The effusion rate of a gas is inversely proportional to the square root of its molar mass. This means that lighter gases effuse faster than heavier gases.

This relationship is known as Graham's Law of Effusion:

```

Rate₁ / Rate₂ = √(M₂ / M₁)

```

Where:

* Rate₁ is the effusion rate of gas 1

* Rate₂ is the effusion rate of gas 2

* M₁ is the molar mass of gas 1

* M₂ is the molar mass of gas 2

Explanation:

The effusion rate is determined by the average speed of the gas molecules. Lighter molecules move faster than heavier molecules at the same temperature. This is because the kinetic energy of a gas molecule is proportional to its temperature and its mass.
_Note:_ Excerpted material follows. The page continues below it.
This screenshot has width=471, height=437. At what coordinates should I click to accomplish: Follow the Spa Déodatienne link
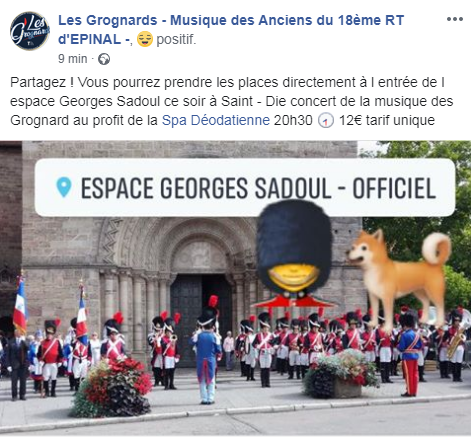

Therefore, lighter molecules have a higher average speed and thus effuse faster through a small opening.

Example:

Consider helium (He) and oxygen (O₂). Helium has a molar mass of 4 g/mol, while oxygen has a molar mass of 32 g/mol.

According to Graham's Law:

```

Rate(He) / Rate(O₂) = √(32 / 4) = √8 ≈ 2.83

```

This means that helium effuses about 2.83 times faster than oxygen.

Applications:

Graham's Law has several applications in chemistry and physics, including:

* Separating gases: Gases with different molar masses can be separated by allowing them to effuse through a porous membrane.

* Determining molar mass: The molar mass of an unknown gas can be determined by comparing its effusion rate to that of a known gas.

* Understanding gas diffusion: The concept of effusion rate is also related to the diffusion of gases, which is the movement of gas molecules from a region of high concentration to a region of low concentration.